Text excerpt —
%%

Solved: possible issue with ifx

prop_design · ‎04-01-2023

hi,

i was creating a simple benchmark program and i ran into something really weird with ifx. i was getting up to 1.5 gflops using ifort. with ifx it drops way down to around .2 gflops. on other codes i wrote, the performance was about the same or a little better with ifx. so this is really odd.

c7.bat and c8.bat are the ifx compiler options i tried. c.bat is for sse2. the rest are avx-512. the a added to the name was to try some compiler options related to memory.

i attached the program. it's Fortran 77. however, i ran into the windows 2gb memory limit. there was odd performance behavior with the size of the matrix as well. 1000x1000 seems to work best. my cpu has a lot of variability. so i have it repeat the tests 5 times.

not sure if it matters, but my cpu is the intel core i5-1135g7. i have windows 10 home edition, which is up to date with patches etc.

there are a number of limitations with the program, due to my lack of programming skills. i have no doubt it could be made a lot better. it does what i need though. it also helps me to find the best compiler options.

anthony

Ron_Green · ‎07-21-2023

bug CMPLRLLVM-46530 is fixed in 2023.2.0

View solution in original post

jimdempseyatthecove · ‎04-01-2023

ifx is not as mature as ifort. Many of the optimizations implemented in ifort have yet to be implemented in ifx.

%%

Recorded information —
%%

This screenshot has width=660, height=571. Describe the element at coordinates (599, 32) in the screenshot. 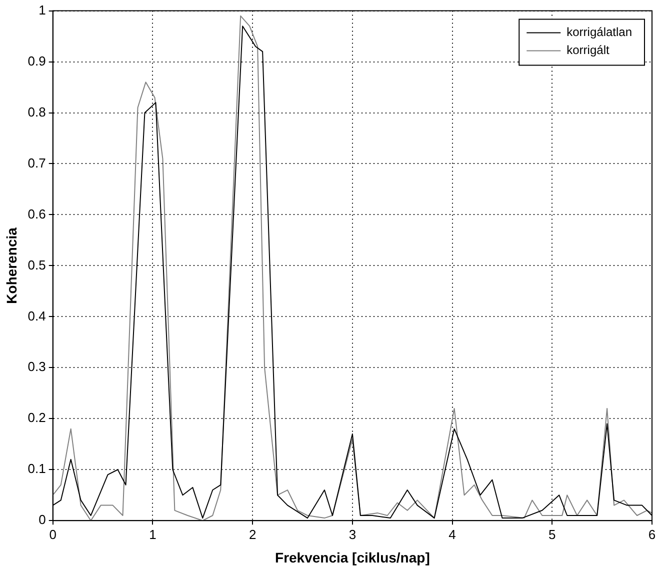

I see `legend-label: korrigálatlan` at that location.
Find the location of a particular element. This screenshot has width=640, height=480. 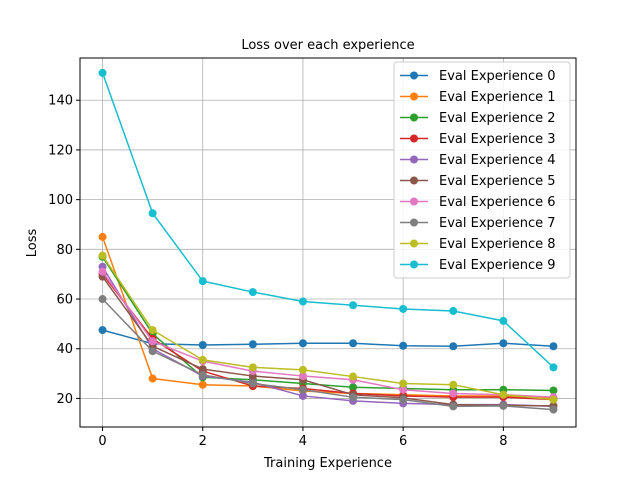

%%

Task instructions —
Please extend the forum thread above on the ifx benchmark slowdown, picking up right after its last post.

Written reply —
The object files of ifort are compatible with the object files of ifx. This means that by using VTune, you can identify the lesser optimized code (under-performing code) in the ifx code, and then split your solution (or equivalent Linux assembly) into two libraries to be linked with an ifx main program. One of the libraries to be built by ifx and the other by ifort. Note, the ifort compiled code cannot contain features provided by ifx (!$omp targed ...).

Jim Dempsey

JohnNichols · ‎04-01-2023

I installed ONEAPI including the HPC yesterday on a computer, and then this morning there is a new update?

It might be worth trying?

Seems strange.

prop_design · ‎04-01-2023

oh, i greatly screwed up the math and the calculation of gflops. so don't use the code as is for anything substaintial. however, it still works to show the weird performance drop from ifort to ifx.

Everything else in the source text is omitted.